Humans are the brainiest of all mammals. Brain tissue uses a fifth of our energy budget. How do our big brains pay for their upkeep? What are they for?
As with many simple questions, there is not a simple answer (1). We do have a good idea of how our large brains evolved, however, and this is connected to our high-energy diet. As to why we need a very large brain, most scholars assumed that it facilitated general intelligence and helped us to negotiate the complex social relationships found in all human societies. Another hypothesis is that big brains power intelligent conversation and artistic expression that enhance sexual attractiveness.
How Our Large Brains Evolved
Sometimes the historical context in which some trait emerges offers insight into what it is for. Hominins developed their large brains after they left forests in favor of the more open habitat of grasslands dotted with trees. This transition brought a shift away from coarser foods such as fruits and leaves in favor of more energy-dense foods, such as meat, fish, grubs, and honey.

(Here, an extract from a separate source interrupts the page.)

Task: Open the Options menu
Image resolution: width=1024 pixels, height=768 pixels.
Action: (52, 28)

One sign of this dietary change was a reduction in the size of the rib cage. Humans no longer required the large guts needed by great apes to digest a diet heavy in roughage. Another was the reduction in tooth size compared to the large grinding teeth apes needed to chew their high-fiber foods.

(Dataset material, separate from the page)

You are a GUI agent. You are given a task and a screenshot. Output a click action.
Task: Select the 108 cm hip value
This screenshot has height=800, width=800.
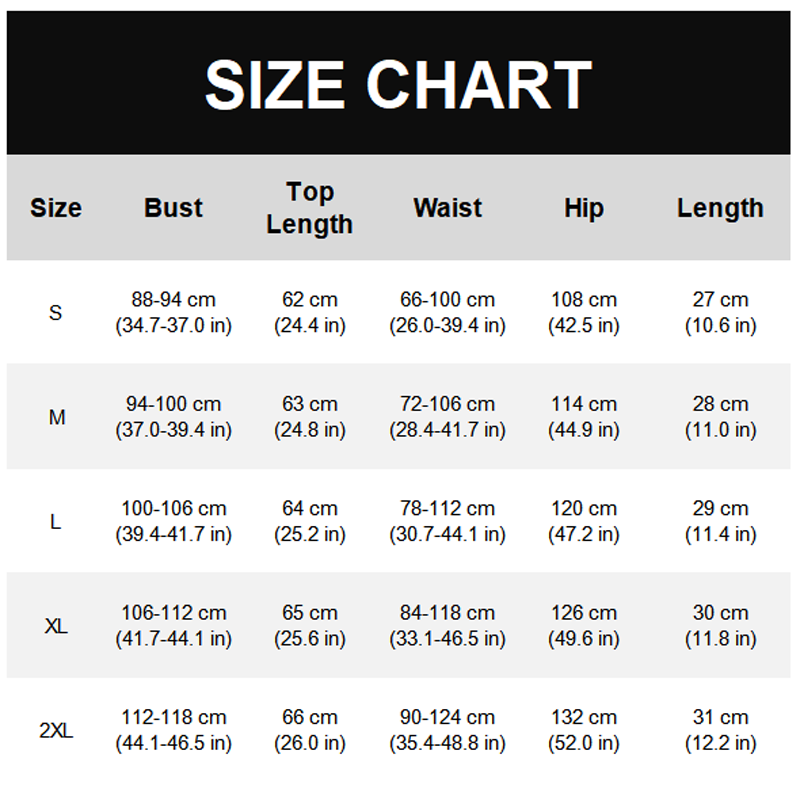coord(584,300)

As the gut got reduced, there was an increase in brain size. This is explainable in terms of the reduced energy demands of digestion that freed up more metabolic energy for brain function.

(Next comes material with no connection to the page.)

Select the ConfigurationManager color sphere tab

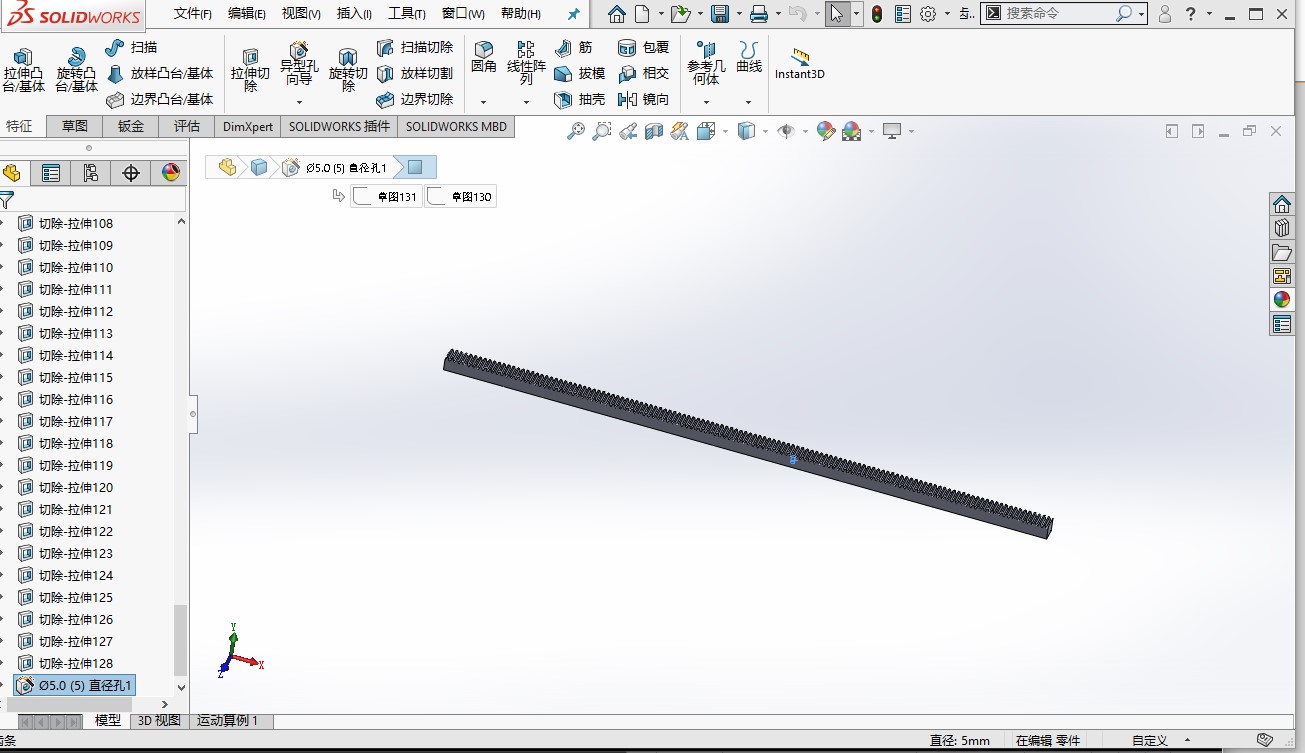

Once hearths appeared, some 200,000 years ago, foods that had previously been inedible, such as manioc roots, could now be consumed. Meat also became more easily digestible.
There is a limit to how large brains can become if babies are to be birthed. So the brains of modern humans are not appreciably larger than those of Homo erectus. Nevertheless, an important evolutionary change in brain metabolism allowed the brain to use energy more rapidly so that our brain uses about 10 times as much energy as other bodily tissues (2).
This surge in brain metabolism coincided with the emergence of more complex tools, such as bows and arrows, and fish hooks, suggesting that our ancestors switched to more sophisticated cognition, possibly including the emergence of spoken languages. Each of these facets of the lives of Homo sapiens suggests that our ancestors were making good use of their large brains and enhanced cerebral metabolism. Despite this, many scholars like the notion that our large brains evolved because they help us to attract mates by seeming intelligent.
Could It Be About Sexual Attraction?
This hypothesis is intuitively appealing. After all, successful artists are known to be highly attractive as mates. Male and female rock stars are notorious for their ability to draw groupies who aim to sleep with them.
Yet, the concept of brain capacity generating artistic ability so as to attract mates is problematic as an explanation for the evolution of large brains.
The most obvious problem is the history of brain evolution. Our brains were already very big before artistic activities emerged in the fossil record, as represented, for example, in cave paintings. Big brains are imperfectly related to intelligence. Small-brained birds are among the most intelligent animals on the planet. Some, like the chickadee, achieve this by growing new cells to store new memories about where they have hidden food.
It is probably fair to say that creative individuals are more interesting and attractive to the other gender. This generalization is not peculiar to humans. Birds are justly celebrated for the creativity of their displays, whether it is the mating bower built by a bower bird, the impressive song repertoire of a mocking bird, or the elaborate three-dimensional dances of the manikin bird.
Yet, the argument that intellectual, and artistic ability, emerged to increase sexual attraction encounters some plausibility hurdles. In addition to the fact that our brains were already enlarged long before the creative arts emerged, there is another historical problem: Modern humans are mostly monogamous and sexual selection is strongest when mating competition is most intense. Among highly competitive baboons, only the alpha male gets to reproduce. Male baboons are much larger than females and the dominant male has a conspicuous silver back.
Instead of emphasizing braininess, adolescent women hide their intelligence to appeal to males, even to the extent of underperforming on exams. They spend more time on their appearance than on burnishing their academic credentials. Young men who are actively dating prefer partying over studying and rarely bring their calculus texts on a date.